Problem to solve >>
All lines in the entries below that hold "size" make up the answer.

Excerpted records >>
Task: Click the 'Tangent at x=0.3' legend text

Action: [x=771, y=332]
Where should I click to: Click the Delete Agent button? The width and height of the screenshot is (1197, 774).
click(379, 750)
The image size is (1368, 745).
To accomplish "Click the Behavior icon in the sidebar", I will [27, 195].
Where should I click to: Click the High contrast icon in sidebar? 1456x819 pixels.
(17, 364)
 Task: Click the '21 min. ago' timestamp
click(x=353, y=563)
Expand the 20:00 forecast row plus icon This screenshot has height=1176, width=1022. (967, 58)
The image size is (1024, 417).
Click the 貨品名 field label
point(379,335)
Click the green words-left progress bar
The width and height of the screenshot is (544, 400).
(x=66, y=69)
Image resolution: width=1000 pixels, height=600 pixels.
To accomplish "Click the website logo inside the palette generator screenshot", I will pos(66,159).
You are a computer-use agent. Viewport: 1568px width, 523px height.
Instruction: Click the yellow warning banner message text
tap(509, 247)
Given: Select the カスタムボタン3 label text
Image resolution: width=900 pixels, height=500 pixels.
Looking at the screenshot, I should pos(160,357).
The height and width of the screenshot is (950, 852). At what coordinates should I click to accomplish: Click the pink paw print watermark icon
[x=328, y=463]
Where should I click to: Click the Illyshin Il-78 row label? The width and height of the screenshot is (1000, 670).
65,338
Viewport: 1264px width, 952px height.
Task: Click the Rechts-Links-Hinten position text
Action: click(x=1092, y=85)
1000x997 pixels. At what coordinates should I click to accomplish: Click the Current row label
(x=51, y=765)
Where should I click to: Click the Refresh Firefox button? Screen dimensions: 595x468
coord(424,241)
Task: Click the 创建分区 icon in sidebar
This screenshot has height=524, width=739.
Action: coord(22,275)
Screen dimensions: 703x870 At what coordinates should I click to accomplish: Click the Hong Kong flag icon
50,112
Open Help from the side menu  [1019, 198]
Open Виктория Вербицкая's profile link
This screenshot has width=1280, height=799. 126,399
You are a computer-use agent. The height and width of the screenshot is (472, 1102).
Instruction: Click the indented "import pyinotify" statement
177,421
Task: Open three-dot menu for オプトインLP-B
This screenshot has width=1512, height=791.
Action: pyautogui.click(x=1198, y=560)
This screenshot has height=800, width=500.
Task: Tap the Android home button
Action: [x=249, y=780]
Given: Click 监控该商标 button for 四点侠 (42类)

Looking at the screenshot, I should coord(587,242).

Task response >>
The image size is (1368, 745).
The image size is (1024, 417).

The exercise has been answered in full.